Plant biodiversity investigation in a Sardinian deciduous oak woods grazed by cattle


Abstract: Oak woods, pure or mixed, are the most common wooded formations in Sardinia covering over 20% of Sardinian territory. They have a very high environmental and economic value thanks because of the cork production and their inclusion as pasture in livestock farming system. Numerous studies were conducted on the relationship between forest preservation and pasture management have showed the compatibility of a moderate cattle grazing with the forest conservation. However, researches focused on the grazing effect on forest biodiversity are still insufficient. The aims of this work were to evaluate the relationship between cattle grazing in a silvo-pastoral system and forestry conservation and to analyse its influence on flora biodiversity. The research was carried out between 2011 and 2015 at the experimental oak forest of Agris Sardegna, located in the North-West of Sardinia.
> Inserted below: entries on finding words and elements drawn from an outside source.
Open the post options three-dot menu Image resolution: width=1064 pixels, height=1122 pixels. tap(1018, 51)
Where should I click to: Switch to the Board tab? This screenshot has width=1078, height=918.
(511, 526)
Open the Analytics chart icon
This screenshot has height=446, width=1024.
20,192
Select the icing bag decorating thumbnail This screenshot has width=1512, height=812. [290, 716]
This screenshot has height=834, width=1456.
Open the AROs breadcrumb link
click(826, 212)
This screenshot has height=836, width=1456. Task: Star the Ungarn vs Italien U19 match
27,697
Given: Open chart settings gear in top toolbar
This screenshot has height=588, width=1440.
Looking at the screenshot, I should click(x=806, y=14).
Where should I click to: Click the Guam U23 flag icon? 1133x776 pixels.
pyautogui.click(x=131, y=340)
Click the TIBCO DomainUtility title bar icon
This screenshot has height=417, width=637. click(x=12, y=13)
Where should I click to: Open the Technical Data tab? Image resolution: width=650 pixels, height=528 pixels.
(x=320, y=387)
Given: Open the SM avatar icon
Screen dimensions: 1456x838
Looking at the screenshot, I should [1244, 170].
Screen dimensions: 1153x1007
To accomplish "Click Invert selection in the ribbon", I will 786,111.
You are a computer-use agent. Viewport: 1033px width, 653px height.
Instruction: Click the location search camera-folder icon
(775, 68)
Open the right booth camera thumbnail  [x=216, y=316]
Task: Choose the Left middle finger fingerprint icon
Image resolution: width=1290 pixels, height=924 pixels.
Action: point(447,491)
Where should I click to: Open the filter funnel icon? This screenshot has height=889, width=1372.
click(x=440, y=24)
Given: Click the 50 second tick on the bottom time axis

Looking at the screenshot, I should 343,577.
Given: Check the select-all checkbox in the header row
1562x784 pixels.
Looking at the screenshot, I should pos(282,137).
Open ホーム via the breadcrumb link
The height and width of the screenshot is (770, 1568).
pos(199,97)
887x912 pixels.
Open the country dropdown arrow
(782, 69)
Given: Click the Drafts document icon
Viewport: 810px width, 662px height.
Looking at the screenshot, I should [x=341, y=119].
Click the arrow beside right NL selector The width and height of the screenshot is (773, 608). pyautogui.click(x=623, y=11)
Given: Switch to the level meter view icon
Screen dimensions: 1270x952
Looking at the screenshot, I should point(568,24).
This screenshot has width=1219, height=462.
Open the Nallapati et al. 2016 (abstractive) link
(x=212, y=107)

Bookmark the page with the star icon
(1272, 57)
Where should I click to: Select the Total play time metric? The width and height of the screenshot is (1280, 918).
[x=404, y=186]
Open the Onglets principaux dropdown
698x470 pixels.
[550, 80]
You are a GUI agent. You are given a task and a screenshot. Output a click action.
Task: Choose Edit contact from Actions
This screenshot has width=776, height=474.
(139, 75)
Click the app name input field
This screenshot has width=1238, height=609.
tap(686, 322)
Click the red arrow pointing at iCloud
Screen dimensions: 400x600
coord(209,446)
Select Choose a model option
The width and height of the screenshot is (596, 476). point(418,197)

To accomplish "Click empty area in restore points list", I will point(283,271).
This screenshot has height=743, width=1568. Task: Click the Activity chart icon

Inside the experimental oak forest covering about 70 ha and dominated by Downy Oak (Quercus pubescens L.), were identified 5 circular sample areas (1256 m2), representative of the total areas. Within each circular area the botanical species composition of the herbaceous sward was established and the diameter and height of trees were performed. This study was conducted annually, in June, according to the phytopastoral method of Daget and Poissonet (1971). A total number of species and their abundance was determined. The grazing value and the indices Piélou’s evenness, Shannon-Wiener for the biodiversity were assessed. The results seem to confirm low intensity cattle grazing compatibility with the maintenance of forest cover and botanic biodiversity.